3

I need some help setting up a query whith PostGIS.

I have a table where the tracking of a vehicle is recorded (points and timestamp).

How do I write a query to return the timestamp in which the vehicle first passed a certain point, and it may pass more than once?

It is not guaranteed that it passed exactly over the point by varying the accuracy of the GPS.

illustration

My records have these fields:

track_id, timestamp, latlng, speed, accuracy

When there was no possibility of 2 passes in the same place, I used something like this:

SELECT
    timestamp
FROM
    tracking
WHERE
   ST_DWITHIN(
        ST_Transform(ST_GeomFromText('POINT(16.920431 -19.662602)', 4326), 26986), 
        ST_Transform(latlng::geography::geometry, 26986), 
        100
   )
ORDER BY
    ST_Distance(
        latlng::geography::geometry,
        ST_GeomFromText('POINT(16.920431 -19.662602)', 4326)
    )
LIMIT 1;
  • Can you tell us more about the structure of your tracking table? – Jochen Schwarze Jul 24 at 5:20
  • Order by timestamp instead of distance – JGH Jul 24 at 12:23
  • @JGH If I simply sort by timestamp I will get the first record within the defined perimeter. This is usually not the nearest point. If I decrease the perimeter, I risk catching nothing. – TaoTao Jul 24 at 13:18
  • @JochenSchwarze fields in table: track_id, timestamp, latlng, speed, accuracy – TaoTao Jul 24 at 14:32
1

One would need to optimize a combination of parameters: distance and time.
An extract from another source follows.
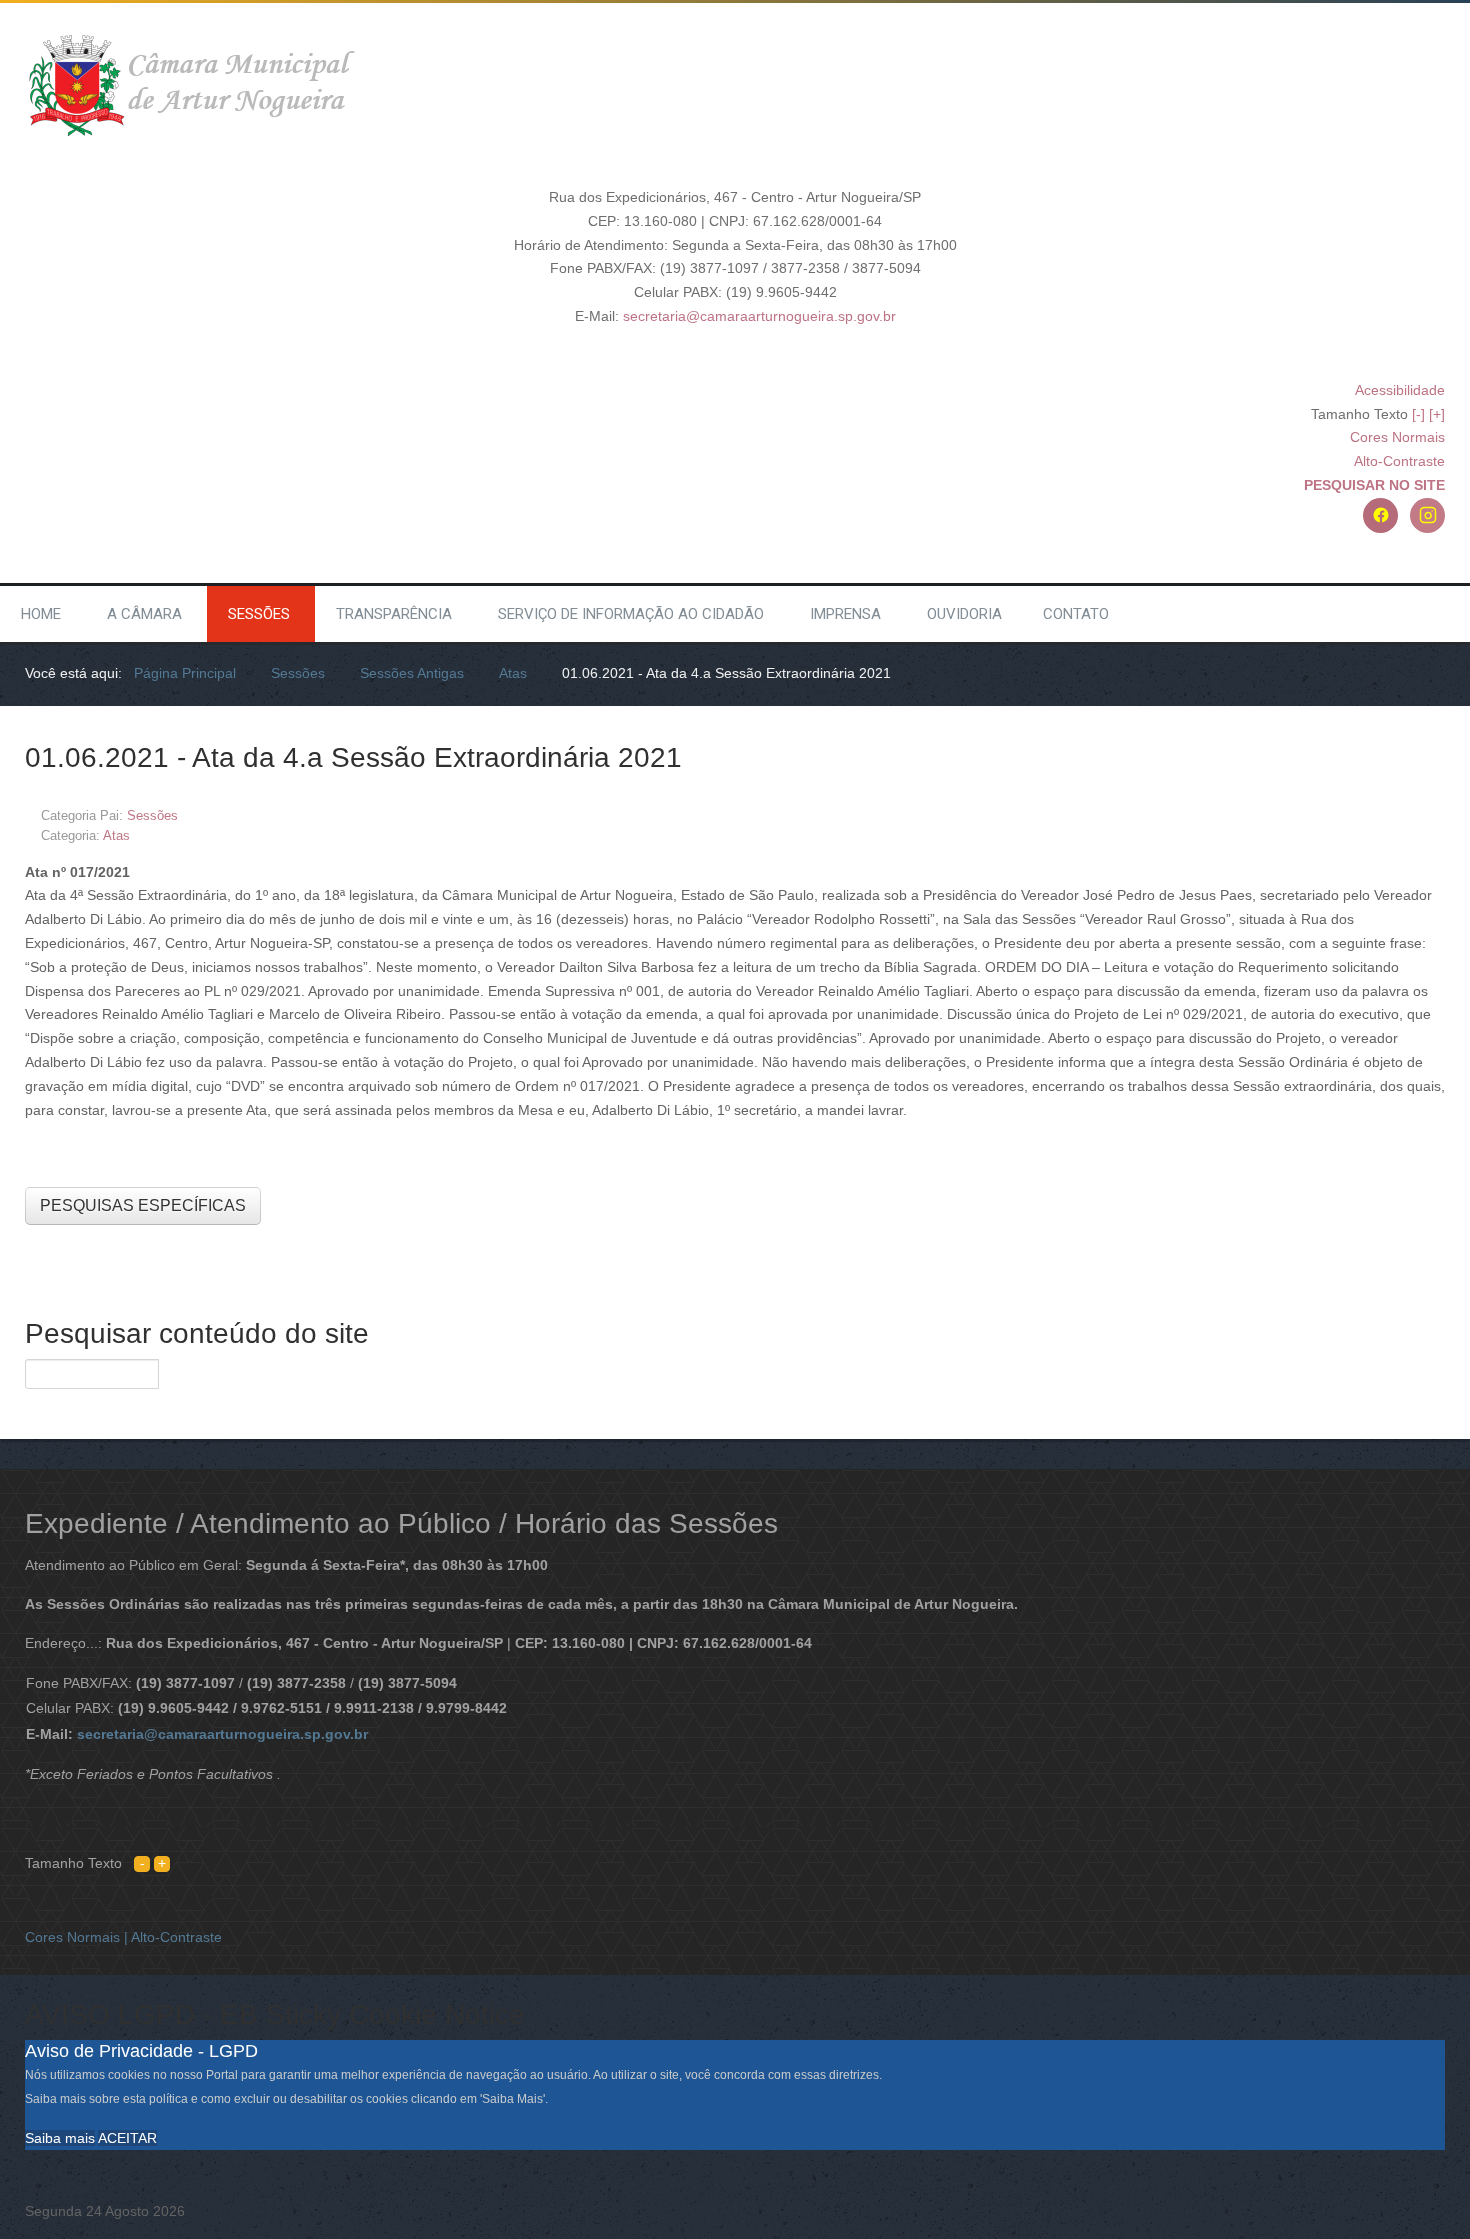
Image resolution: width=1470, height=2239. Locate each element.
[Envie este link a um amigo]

  • finding only the closest point could lead to a 2nd pass point
  • finding only the earliest point could lead to a unnecessarily far await point

You would need to find a distance threshold under which any point are considered being at an equal distance (ex: a GPS point 1cm away from another could be assumed to be at the same distance from the reference point. Or 10 cm, or 1 km... it depends on your use-case!).

The query would then order by discrete distance, and in the nearest one, find the oldest point.

The simplest way is to round the found distance. Since computing/comparing distances in degrees is a bad idea (a degree of longitude has a different ground length than a degree of latitude), you can cast to geography that relies on meters or use an appropriate CRS.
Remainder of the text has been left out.